Txibite quiere más cheques con ojos
Leyendo estos días las noticias sobre los negocios negreros de la Administración —ellos lo llaman solidaridad, que es más bonito que llamarlo acarrear carne fresca con la que ganar mucha pasta—, me acordé de una historia curiosa. Conozco a uno que volvió a Pamplona después de unas aventuras por el mundo sin trabajo, sin casa y sin un duro. Se instaló provisionalmente con sus padres porque la alternativa era el banco del parque y fue a apuntarse al paro. Acababan de inventar el ingreso mínimo vital y preguntó si podía cobrarlo.
—¿Vives con tus padres?
—Sí.
Pues nada. La funcionaria se descojonó como si hubiera solicitado una beca para viajar a Marte.
Descubrió aquel día que era un pobre millonario. Él tenía exactamente cero euros, pero sus padres podían ponerle un plato de comida en la mesa. Preguntó qué ocurría si se llevaba mal con ellos. Básicamente: te jodes. La funcionaria volvió a reírse. La risita de los cojones todavía la lleva clavada mi colega.

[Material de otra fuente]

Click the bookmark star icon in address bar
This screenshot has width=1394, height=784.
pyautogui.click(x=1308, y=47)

La Administración tiene una extraordinaria habilidad para negarte ayuda cuando no encajas en la estampita de su Domund laico.
Me acordé de él esta semana al leer que una familia marroquí en Navarra supera los 4.000 euros mensuales sumando prestaciones públicas. Cuatro mil euros. Mire su nómina. Mire la de su pareja. Súmelas. ¿Cuántos navarros que pagan esas ayudas ganan 4.000 euros al mes trabajando?

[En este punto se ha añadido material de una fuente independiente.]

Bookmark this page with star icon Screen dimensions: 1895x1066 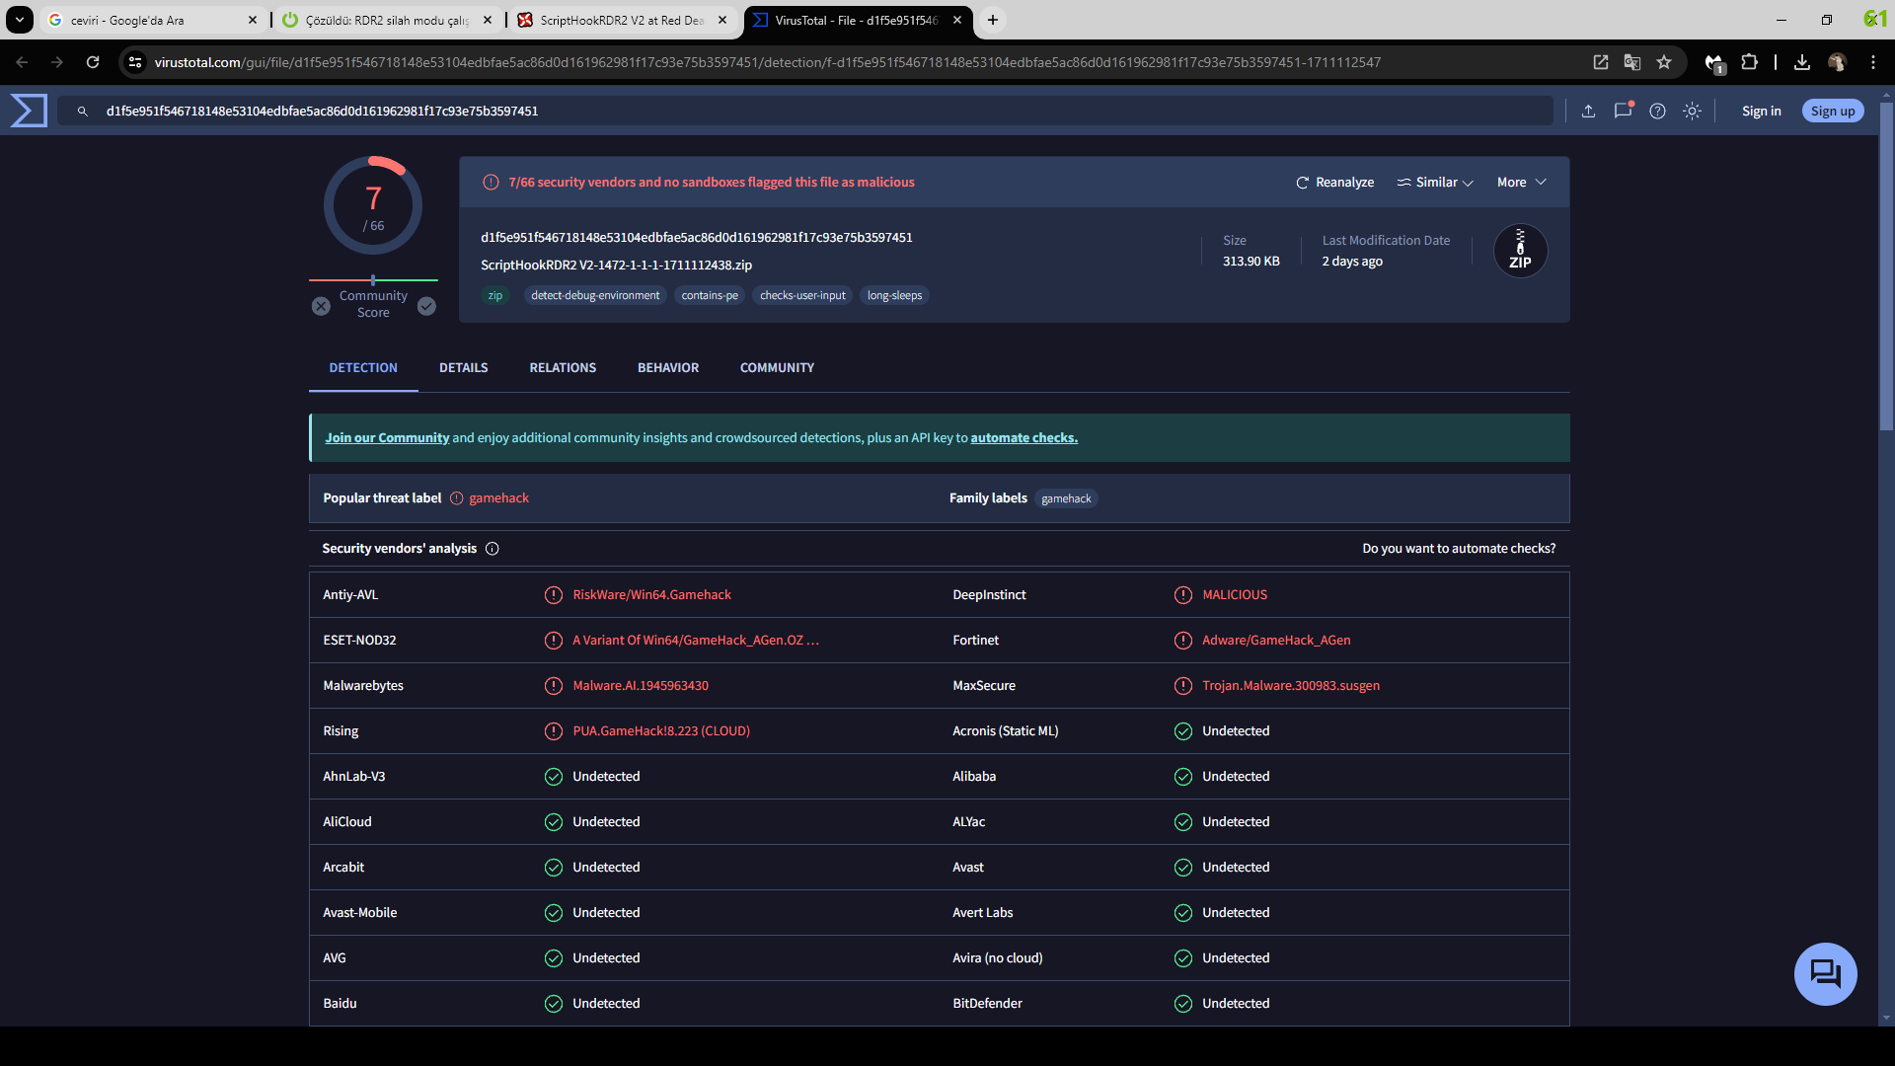tap(1664, 62)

El Gobierno de Navarra debe de pensar que somos todos millonarios. Y gilipollas, claro.
Y todavía quedaba otra noticia. Txibite ha anunciado que Navarra acogerá cinco menores llegados de Ceuta mientras Marruecos reclama que España le devuelva a sus menores.
Sánchez y Txibite se hacen los sordos. Como para renunciar al negocio.
Atender a uno de estos menores puede costar al Gobierno de Navarra unos 75.000 euros al año, que ingresa una ONG amiga. Más de lo que cuesta mandar a un hijo a algunos de los internados más exclusivos del mundo, recuerden. Eton, donde acaba de iniciar el curso el heredero del heredero al trono británico, es más barato, vuelvan a recordar. Hay que trabajar mucho para pagar tanta solidaridad.
Los chavales no tienen culpa de nada. No han puesto ellos precio a su cabeza. Se lo han puesto los gobernantes españoles. Para Sánchez y Txibite esos niños son cheques con ojos. Marruecos reclama a sus menores y aquí solo miran la cifra que llevan colgada.
Mucho dinero. Por eso nadie habla nunca del personaje principal de esta historia: usted. El imbécil que pone el despertador, va a trabajar, paga impuestos y descubre después que su Gobierno reparte su dinero entre los suyos con una alegría desbordante.
A mi conocido, sin empleo, sin casa y sin un euro, la Administración tardó treinta segundos en encontrar una razón para no darle nada.
Será que mi conocido no llevaba 75.000 euros al año debajo del brazo para que los ganaran las ONG amigas de los políticos. Y eso es todo.